Case No. 12,002.
20FED.CAS.—70
In re ROGERS et. al.
[2 N. B. R. 397 (Quarto. 129); 1 Chi. Beg. News, 195.]1
District Court, S. D. New York.
1869.
BANKRUPTCY—EXECUTION OF MORTGAGE—SUSPENSION OF PAYMENT.
Where defendants, machinists, executed chattel mortgages of tools, goods, &c, to secure the payment of certain debts due creditors, and suspended payment shortly after, held that an order adjudicating them bankrupts should issue.
[In the matter of Edmund P. Rogers and Miers Coryell, bankrupts.]
BLATCHFORD, District Judge. The petition avers that the debtor, while insolvent, did, on or about the 1st of December, 1868, execute to one Francis M. Pendleton a chattel mortgage on certain tools, fixtures, belting, and machinery, then in the premises known as the Quintard Iron Works, at the north-west corner of Avenue D and Eleventh street, in the city of New York, to secure the sum of four thousand dollars and interest, payable December 2d, 1868, with interest from July 1st, 1868, and to one Anna P. Rogers, a chattel mortgage on the same property, to secure the payment of four thousand five hundred and seven dollars and forty-five cents, and interest payable December 24th, 1868, and that those instruments were executed by the debtors with intent to give a preference to creditors therein named.
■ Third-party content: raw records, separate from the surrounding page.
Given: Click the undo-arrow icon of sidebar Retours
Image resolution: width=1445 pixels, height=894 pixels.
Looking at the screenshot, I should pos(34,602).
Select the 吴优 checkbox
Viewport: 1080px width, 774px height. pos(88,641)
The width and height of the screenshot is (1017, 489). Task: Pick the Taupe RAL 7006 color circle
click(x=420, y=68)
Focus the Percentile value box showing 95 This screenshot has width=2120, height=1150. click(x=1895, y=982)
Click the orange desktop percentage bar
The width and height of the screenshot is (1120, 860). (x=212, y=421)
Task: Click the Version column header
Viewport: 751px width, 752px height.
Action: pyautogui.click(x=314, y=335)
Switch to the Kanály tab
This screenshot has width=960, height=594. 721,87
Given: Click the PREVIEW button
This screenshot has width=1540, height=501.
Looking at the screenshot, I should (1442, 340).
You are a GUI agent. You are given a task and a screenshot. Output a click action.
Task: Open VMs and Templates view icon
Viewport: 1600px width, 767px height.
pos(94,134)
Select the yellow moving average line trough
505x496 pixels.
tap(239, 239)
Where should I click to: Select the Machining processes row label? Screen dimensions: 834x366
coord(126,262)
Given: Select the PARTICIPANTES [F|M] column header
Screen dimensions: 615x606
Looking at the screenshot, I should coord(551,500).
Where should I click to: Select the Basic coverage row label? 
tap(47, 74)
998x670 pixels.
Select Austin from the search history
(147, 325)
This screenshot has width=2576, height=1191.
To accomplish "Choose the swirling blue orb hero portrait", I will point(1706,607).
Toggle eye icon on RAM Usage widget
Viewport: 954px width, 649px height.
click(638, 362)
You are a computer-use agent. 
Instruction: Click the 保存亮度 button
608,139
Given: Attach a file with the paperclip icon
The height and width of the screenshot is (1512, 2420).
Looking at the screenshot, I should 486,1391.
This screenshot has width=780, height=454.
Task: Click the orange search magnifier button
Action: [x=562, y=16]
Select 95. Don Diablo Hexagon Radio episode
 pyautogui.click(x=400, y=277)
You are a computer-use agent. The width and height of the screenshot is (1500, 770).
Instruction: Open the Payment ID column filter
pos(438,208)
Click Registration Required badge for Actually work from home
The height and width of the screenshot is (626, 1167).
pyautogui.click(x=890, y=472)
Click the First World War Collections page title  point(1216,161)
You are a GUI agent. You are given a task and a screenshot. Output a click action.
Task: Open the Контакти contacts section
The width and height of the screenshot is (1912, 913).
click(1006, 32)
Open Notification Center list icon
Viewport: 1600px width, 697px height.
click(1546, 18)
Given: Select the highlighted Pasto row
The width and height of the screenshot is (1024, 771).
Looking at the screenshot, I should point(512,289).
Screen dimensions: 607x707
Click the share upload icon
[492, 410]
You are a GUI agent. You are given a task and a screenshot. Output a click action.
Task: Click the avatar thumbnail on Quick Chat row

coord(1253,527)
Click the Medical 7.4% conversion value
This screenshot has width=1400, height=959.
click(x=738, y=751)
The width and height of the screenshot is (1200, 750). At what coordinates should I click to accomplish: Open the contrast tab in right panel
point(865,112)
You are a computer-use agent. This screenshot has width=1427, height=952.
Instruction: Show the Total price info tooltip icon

The answer of the debtors admits the making of the mortgage to Pendleton, and states that it was given to secure the payment of four thousand dollars and interest thereon, the said sum having been loaned to them in cash on or about the 1st day of July, 1868. The answer also admits the making of the mortgage to Rogers, and states that the same was given to secure the payment of four thousand five hundred and seven dollars and forty-five cents and interest thereon, the said sum having been leaned to them in cash, on or about the 1st day of July, 1868. It is also admitted by the respective parties, by a written stipulation, that the mortgages given to Pendleton and Rogers, were given in December, 1868, to secure the payment of debts contracted in July, 1868, and that, within a few days after, the debtors suspended payment. The answer avers that the debtors should not be declared bankrupts, for any cause alleged in the petition, and prays for a trial by the court, but it does not deny the insolvency of the debtors at the times they made the mortgages in question, or that the debtors intended to give preferences thereby to the creditors named in the mortgages. On these facts, it is clear that the debtors, being insolvent, made a conveyance of property with intent to give a preference thereby to a creditor, and thus committed an act of bankruptcy within section thirty-nine of the act [of 1867 (14 Stat 536)]. An order must be made adjudicating them bankrupts.
1 [Reprinted from 2 N. B. B. 397 (Quarto, 129), by permission. 1 Chi. Beg. News, 195, contains only a partial report.]